RECORDS PROVIDED START

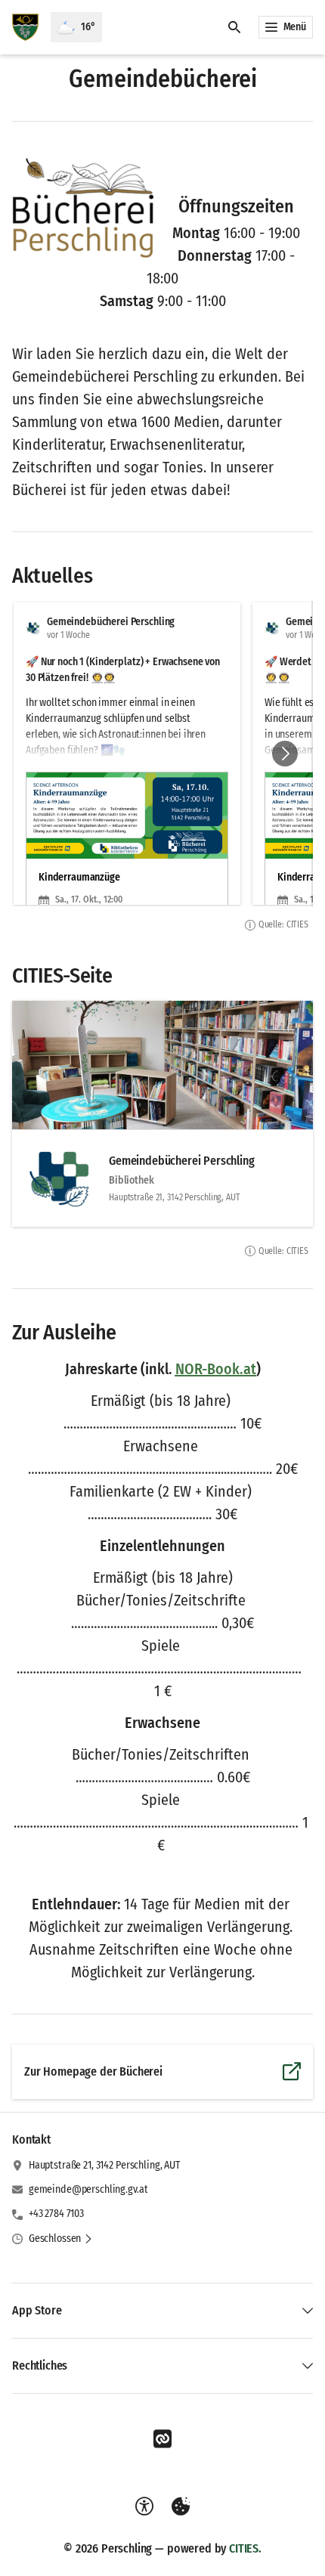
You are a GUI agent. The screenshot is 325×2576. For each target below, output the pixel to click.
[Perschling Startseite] (25, 27)
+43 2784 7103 (56, 2213)
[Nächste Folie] (285, 753)
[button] (82, 208)
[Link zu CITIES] (162, 2439)
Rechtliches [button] (39, 2365)
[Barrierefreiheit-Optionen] (144, 2506)
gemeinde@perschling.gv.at (88, 2189)
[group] (162, 753)
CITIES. (245, 2548)
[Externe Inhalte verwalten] (181, 2506)
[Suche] (234, 27)
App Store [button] (37, 2310)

RECORDS PROVIDED END

Using the material above, return each line in which the word "button" occurs.

▶ [ANSWER TO THE PROBLEM]
[button] (82, 208)
Rechtliches [button] (39, 2365)
App Store [button] (37, 2310)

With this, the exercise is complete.